Eating Your Way Through the Recession: 10 Tips For Living Large on the Cheap
One day, the economy collapsed and my life went to hell in a hand basket. I’d never been rich, but suddenly I was truly poor. Over the past four years, I’ve learned a lot about getting by: how to make a piece of bacon last for two meals, how to put greens on the table when there were none in the fridge. At times we’ve been down to the wire, but I’ve always managed to put well-rounded meals on the table. Here’s what I’ve learned about cooking good food on the cheap:
1. Drippings are your friend. Don’t stop at saving bacon grease — when you’ve run out of actual meat or, worse yet, cooking oil, chicken drippings or grease skimmed from a pot of beef stew will add flavor to your meal. I keep a few different jars in my fridge — one for bacon grease, one for chicken fat, etc.

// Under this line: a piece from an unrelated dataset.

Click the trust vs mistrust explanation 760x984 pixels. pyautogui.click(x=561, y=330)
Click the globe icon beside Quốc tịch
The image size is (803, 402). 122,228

2. Chicken hearts are practically free and they taste great. Yes, you heard me.
3. Grow your own herbs. Although the herbs are a small initial investment, it’s totally worth it. Nothing like a little fresh parsley to dress up a potato dish or a plate of pasta.
5. Instead of boneless, skinless chicken breast, buy bone-in thighs. Bone-in thighs are cheaper, and meat cooked on the bone is juicier and more flavorful. You can serve bone-in chicken in curry, cacciatore, or Mexican tomato sauce. Or you can remove the meat from the bone and use it in enchiladas, tacos, or tom kha gai. In the latter case, reuse the bones in stock.

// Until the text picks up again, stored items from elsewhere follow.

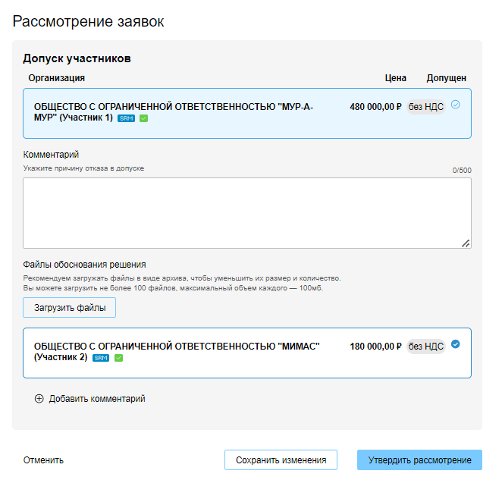Click green verified icon next to Участник 1
The image size is (502, 480).
pos(143,118)
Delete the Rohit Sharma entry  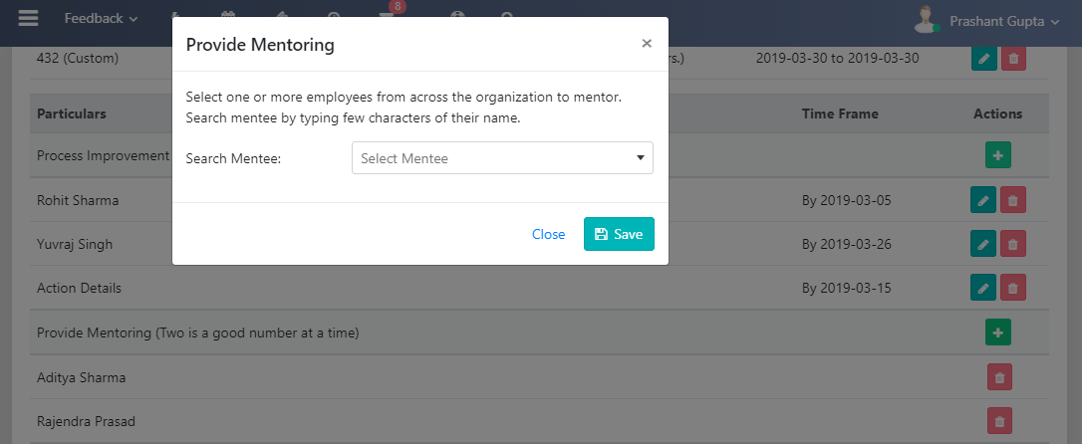tap(1013, 200)
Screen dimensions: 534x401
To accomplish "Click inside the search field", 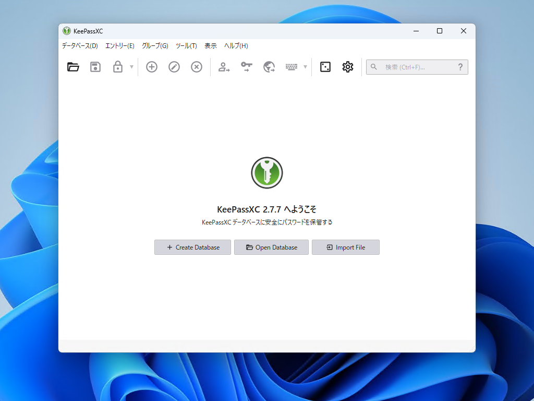I will click(x=412, y=67).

6. Always keep stock on hand. When you are reduced to eating random food, stock will save you by adding dimension to the most pitiful mélanges. Keep a container in the fridge and store peelings and ends from vegetables; after a day or two, add the contents of the container to a pot of water and simmer.
7. Dried goods are cheaper than canned goods, and they taste better. Make beans from scratch and freeze in small containers to defrost for quick meals.

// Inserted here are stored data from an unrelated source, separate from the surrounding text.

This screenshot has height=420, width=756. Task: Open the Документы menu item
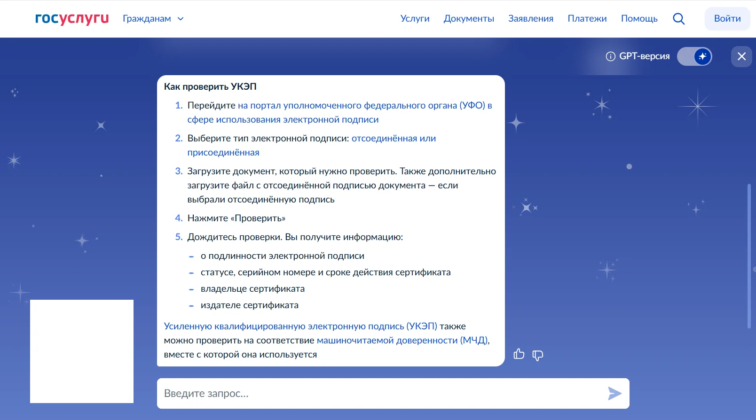[x=468, y=19]
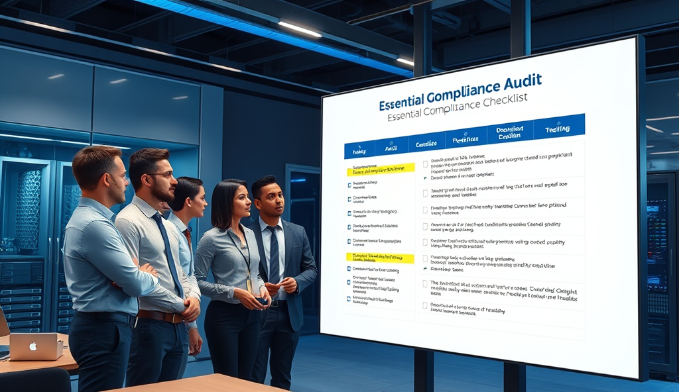Click the blue icon beside the testing procedures entry

click(x=347, y=282)
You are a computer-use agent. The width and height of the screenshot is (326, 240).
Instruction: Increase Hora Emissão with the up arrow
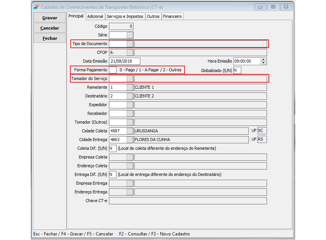[264, 60]
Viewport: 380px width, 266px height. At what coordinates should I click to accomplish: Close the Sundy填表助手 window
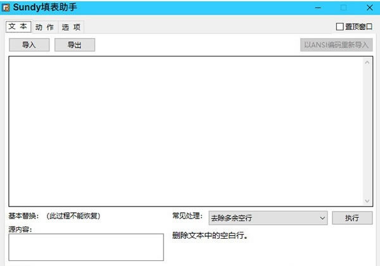tap(369, 8)
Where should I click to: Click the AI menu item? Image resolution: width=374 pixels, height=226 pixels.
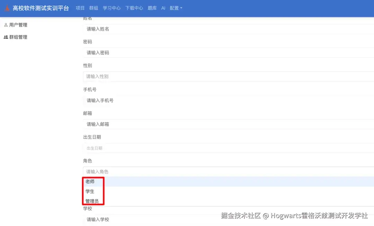pyautogui.click(x=163, y=8)
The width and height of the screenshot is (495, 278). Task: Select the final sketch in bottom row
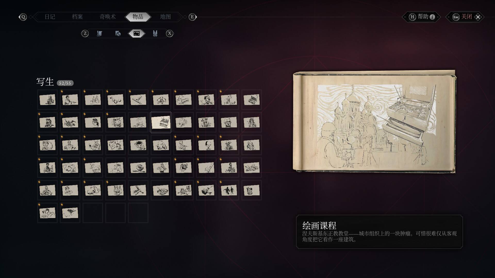(70, 213)
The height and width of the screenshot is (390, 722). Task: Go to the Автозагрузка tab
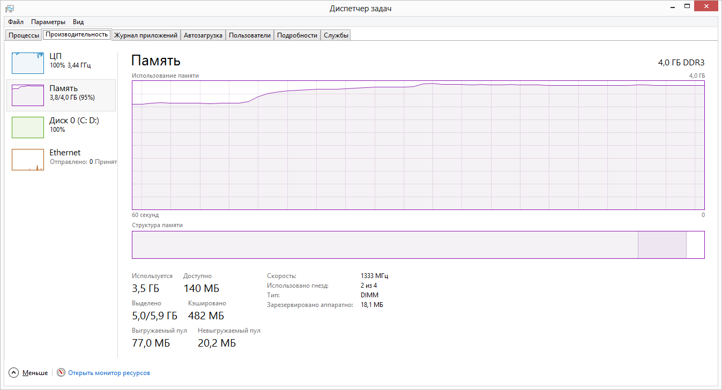point(203,35)
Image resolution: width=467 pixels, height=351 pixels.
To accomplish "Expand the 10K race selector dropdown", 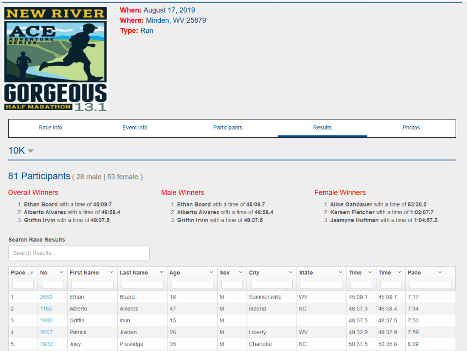I will [31, 151].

8. Give up on shopping from a list — instead look for the best deals and get creative.
9. Think like a peasant. You want to create menus that make a little go a long way — choose recipes that maximize the impact of a small piece of meat, a can of food, or a handful of more expensive vegetables. Think soups, legumes, and fried rice.
10. Have fun. The one upside to poverty is that it forces creativity. In the past few years, I’ve learned skills and habits that will (literally) enrich the rest of my life.